Tuesday, September 13, 2011

Wordswork

I met with a couple of local poets today to talk about readings coming up at the village literary festival. Over barm brack and tea, we tossed some poems about to see what we might read. I continue to feel ambivalent about poetry readings. On the one hand there is something about speaking the words, putting them into the realm of sound, and the listening ear. But not all poets are good speakers of their work, and some poems ask rather for the intimacy of one-on-one relationship to words on the page. It is often said that the poem only comes properly to life when spoken aloud. I don't necessarily agree. There is another kind of voice that sounds in the ear when one is alone with a poem on the page. It is an aspect of the unique relationship we build with a writer, so that the words, if we make a connection to them, sound in us as though we ourselves are the very source of them.

As a child, I would sometimes copy out poems - verses that I liked - and feel as though it was written by me - that I owned the words as much as the one who composed them. If words are bread of a kind, then in a sense I did own them for I had ingested them and they were now a part of me (one benefit, had I known, of learning by heart). Some of A Child's Garden of Verses did sustain the soul-life of me in ways I could not have articulated.

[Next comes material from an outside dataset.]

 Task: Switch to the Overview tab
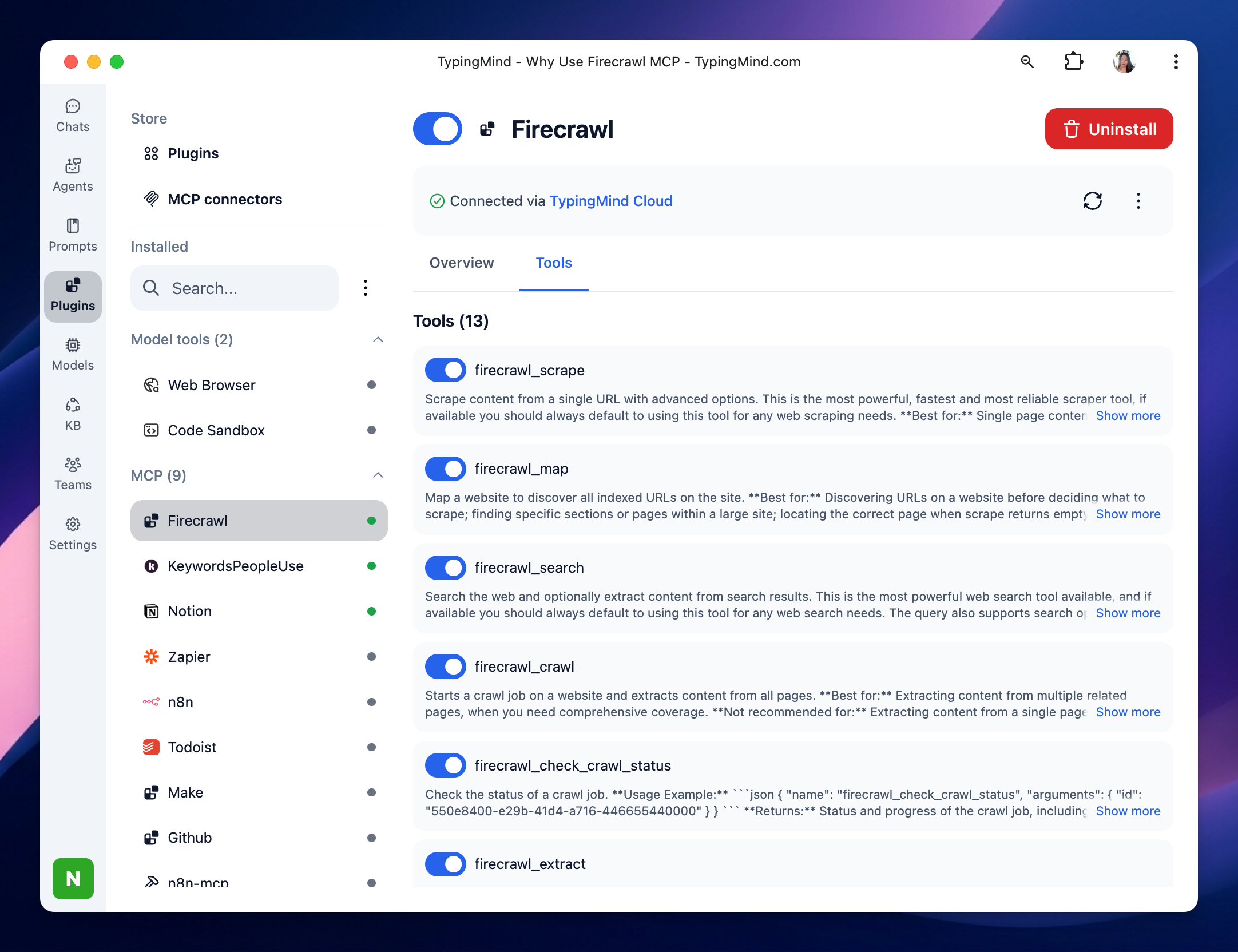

The Dog, and the Plough, and the Hunter, and all,
And the star of the sailor, and Mars,
These shown in the sky, and the pail by the wall
Would be half full of water and stars.

This was probably not the first of such experiences, but the pail that was "half full of water and stars" was an initiation into the power of metaphor. It was a poetry-shock: something could be itself on a mundane level, and yet be a doorway to magic and otherworld. Luckily I did not hear it read out loud at school. When teachers read verse they put on a 'poetry voice' and deadened it.

I remember the poet George Szirtes at a reading, saying that he did not do "cabaret." I think I understood what he meant. He was there to read his poems, not to deliver entertainment or do Performance poetry. I squirmed a bit, though, because the truth is that I find poetry readings with an element of performance much easier to take in. This is partly because poetry is often dense with meaning and also because (having M.E.) I am cognitively challenged and brain can get quite suddenly overloaded. But mainly I think it is because not all poets are able to stand fully in their words and deliver them. Well, and why should they? The words we write are sometimes better than we are, and when written they are (and really should be) gone from us.

4 comments:

Fire Bird said...

Yes, yes - true.


WV - ovell

Mim said...

--"barm brack": nice sounds, quite foreign, though the taste not so odd.

Charming verse!

Mad Englishwoman said...

Yes, I like that - 'the words we write are sometimes better than we are'. That's why we/I squirm. Of course.
And I like the idea of a village literary festival. Mmm. . .

Reading the Signs said...

Mim it's a kind of fruited bread. Village baker makes it, with caraway seed. Too good.